### EXERCISE PROMPT
Where does the string "Open" appear in the listing below? Copy every line where it does.
=-=-=
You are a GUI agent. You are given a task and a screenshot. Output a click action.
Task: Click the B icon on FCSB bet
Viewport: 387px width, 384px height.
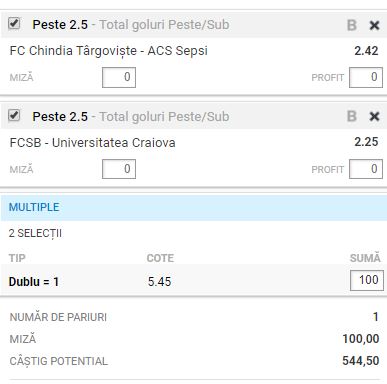point(352,116)
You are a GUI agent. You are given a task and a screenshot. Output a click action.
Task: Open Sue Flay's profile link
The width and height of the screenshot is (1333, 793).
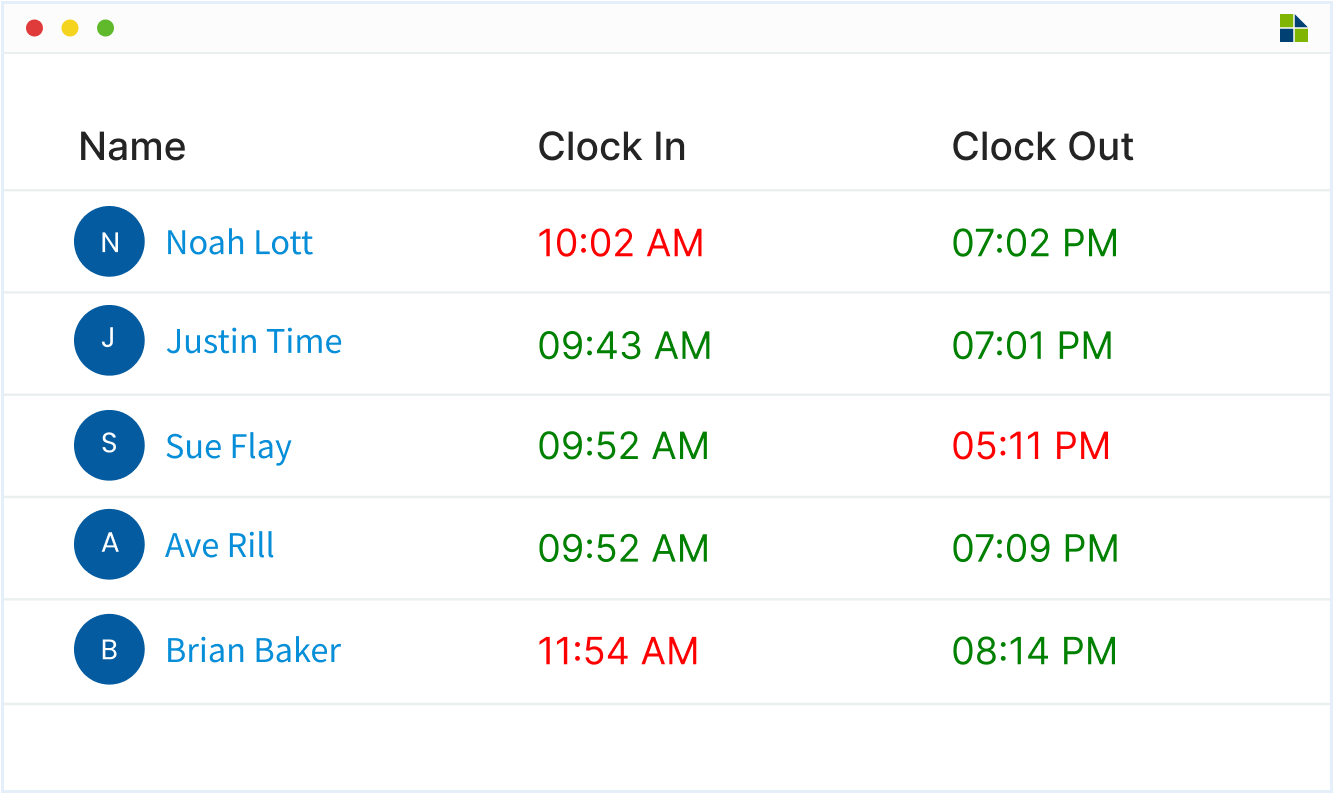[x=229, y=447]
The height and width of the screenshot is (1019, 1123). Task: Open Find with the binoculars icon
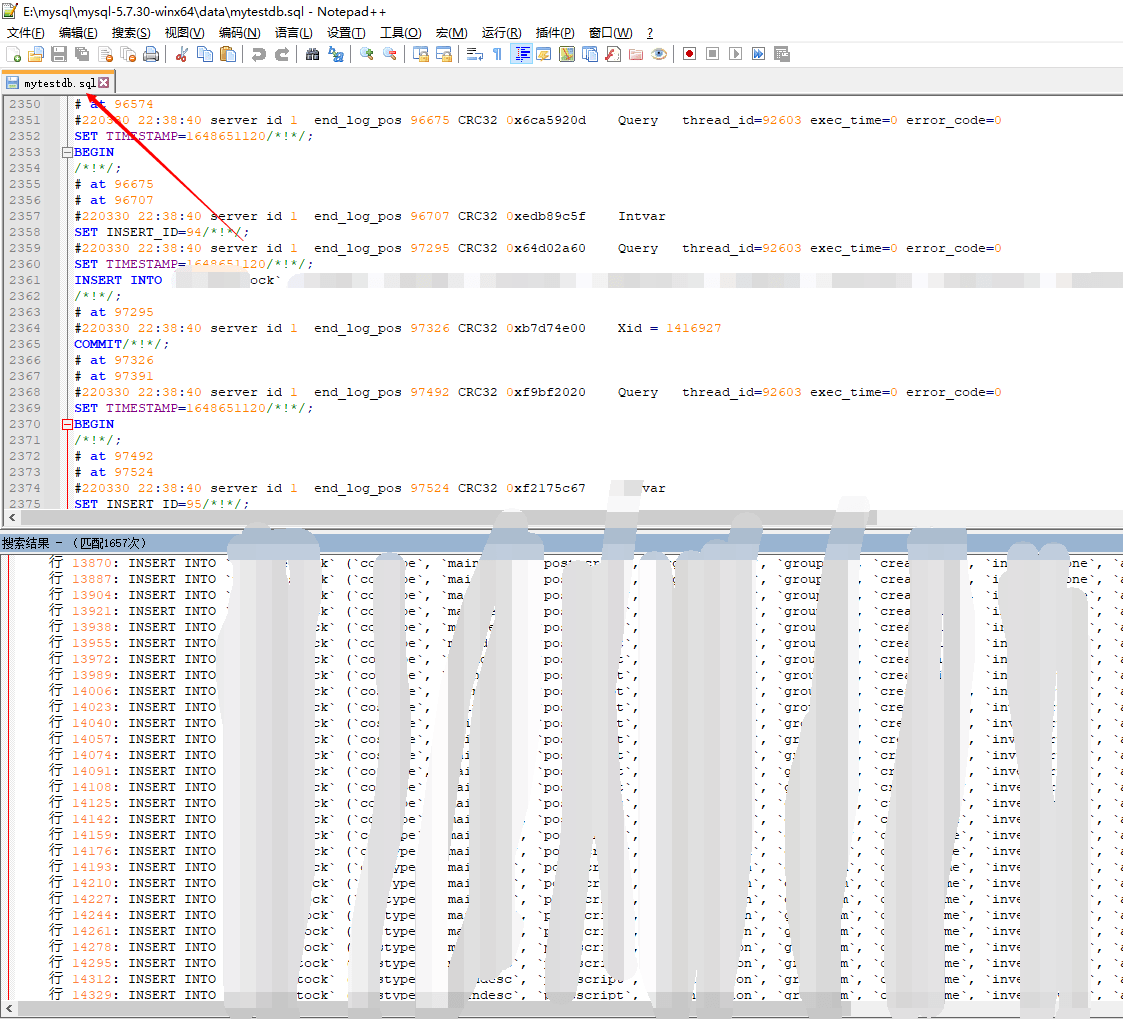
=-=-=
### ANSWER FOR THE TASK
Task: Open Sue Flay's profile link
The height and width of the screenshot is (1019, 1123). Task: Open Find with the binoculars icon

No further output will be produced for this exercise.